The issue looks to be different now, right? It seems this time you can't spawn some instances where previously it was that, they get killed by OOM-killer. What are the instances that are failing to boot? What is the error reported? can you share nova compute logs? Is there any third party components which are also consuming memory on host? It's important to consider reserving memory. You are trying to fit all memory on each NUMA nodes and It's not something I would recommend. It's important to take into account the QEMU overhead. The guest memory can't float so if there are any other component using it (emulator threads, qemu overhead, devices...) the guest could be killed.

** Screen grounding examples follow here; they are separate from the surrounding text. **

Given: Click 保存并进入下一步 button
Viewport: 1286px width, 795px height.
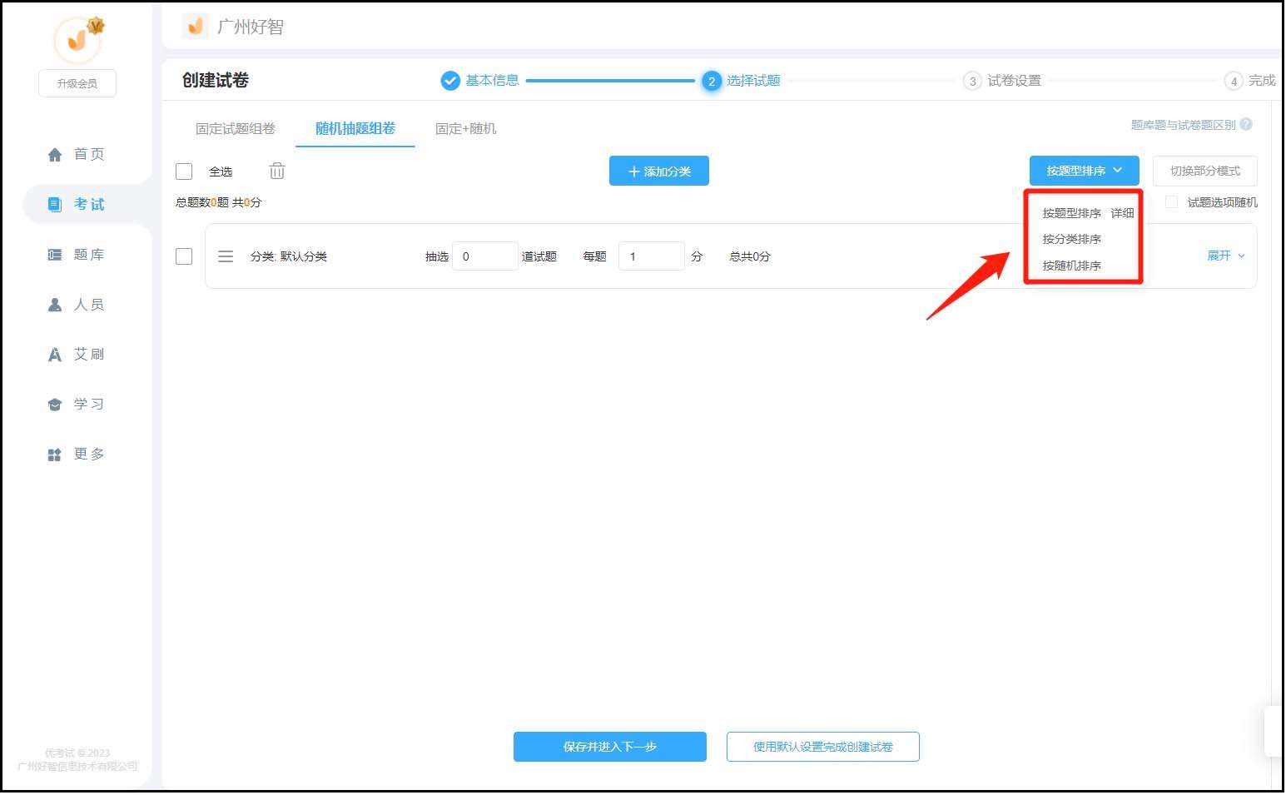Looking at the screenshot, I should tap(609, 747).

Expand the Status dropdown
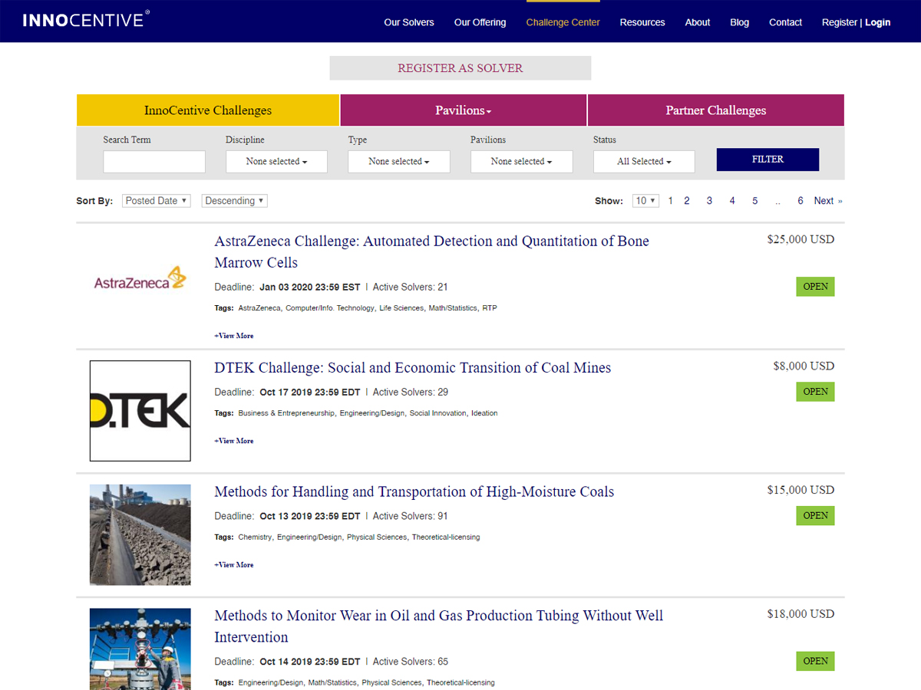(644, 162)
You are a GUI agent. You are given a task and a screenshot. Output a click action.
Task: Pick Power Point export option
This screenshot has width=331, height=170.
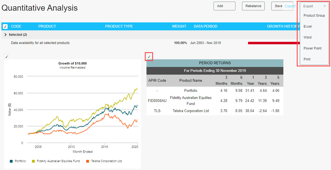tap(312, 48)
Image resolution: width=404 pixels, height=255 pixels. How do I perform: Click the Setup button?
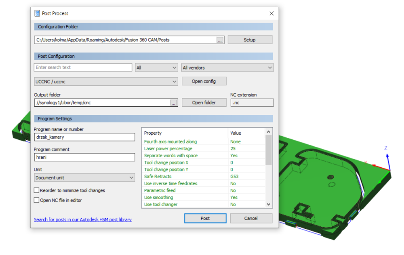250,40
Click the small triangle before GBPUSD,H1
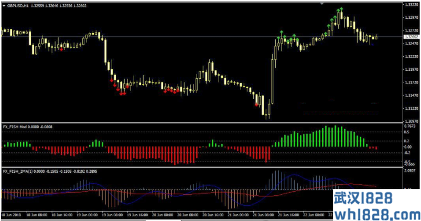The image size is (421, 221). click(4, 5)
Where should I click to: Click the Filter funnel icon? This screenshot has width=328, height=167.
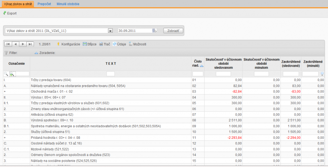[6, 53]
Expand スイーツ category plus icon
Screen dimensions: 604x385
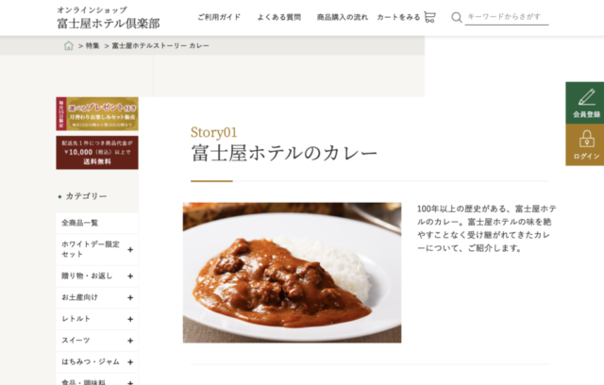pos(130,341)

Two options need to be take into account [0]: reserved_host_memory_mb reserved_huge_pages [0] https://docs.openstack.org/ocata/config-reference/compute/config-options.html
Validated that the code works as intended but noted that it breaks oversubscription of memory for instances with a NUMA topology but no hugepages: https://bugzilla.redhat.com/show_bug.cgi?id=1664702 verification steps ------------------ 1. On the controller node of a fresh deployment: $ mysql -u nova -ss -r -e "select numa_topology from nova.compute_nodes where ID=2 ;" | python -m json.tool ... "mempages": [ { "nova_object.changes": [ "total", "used", "reserved", "size_kb" ], "nova_object.data": { "reserved": 0, "size_kb": 4, "total": 8594000, "used": 0 }, "nova_object.name": "NUMAPagesTopology", "nova_object.namespace": "nova", "nova_object.version": "1.1" }, ... 2. launch a flavor $ openstack flavor create --id 1234 --vcpus 1 --ram 64 --disk 15 test-flavor $ openstack flavor set --property hw:numa_nodes=1 test-flavor $ openstack server create test-vm --flavor test-flavor --image test-rhel75 3. Comparing the value in the db $ mysql -u nova -ss -r -e "select numa_topology from nova.compute_nodes where ID=2 ;" | python -m json.tool ... "mempages": [ { "nova_object.changes": [ "total", "used", "reserved", "size_kb" ], "nova_object.data": { "reserved": 0, "size_kb": 4, "total": 8594000, "used": 16384 }, "nova_object.name": "NUMAPagesTopology", "nova_object.namespace": "nova", "nova_object.version": "1.1" }, ... Running a full diff on the output of both requests we can check: $ diff before.log after.log ... 20c20 < "cpu_usage": 0, --- > "cpu_usage": 1, 41c41 < "memory_usage": 0, --- > "memory_usage": 64, 54c54 < "used": 0 --- > "used": 16384 62d61 ...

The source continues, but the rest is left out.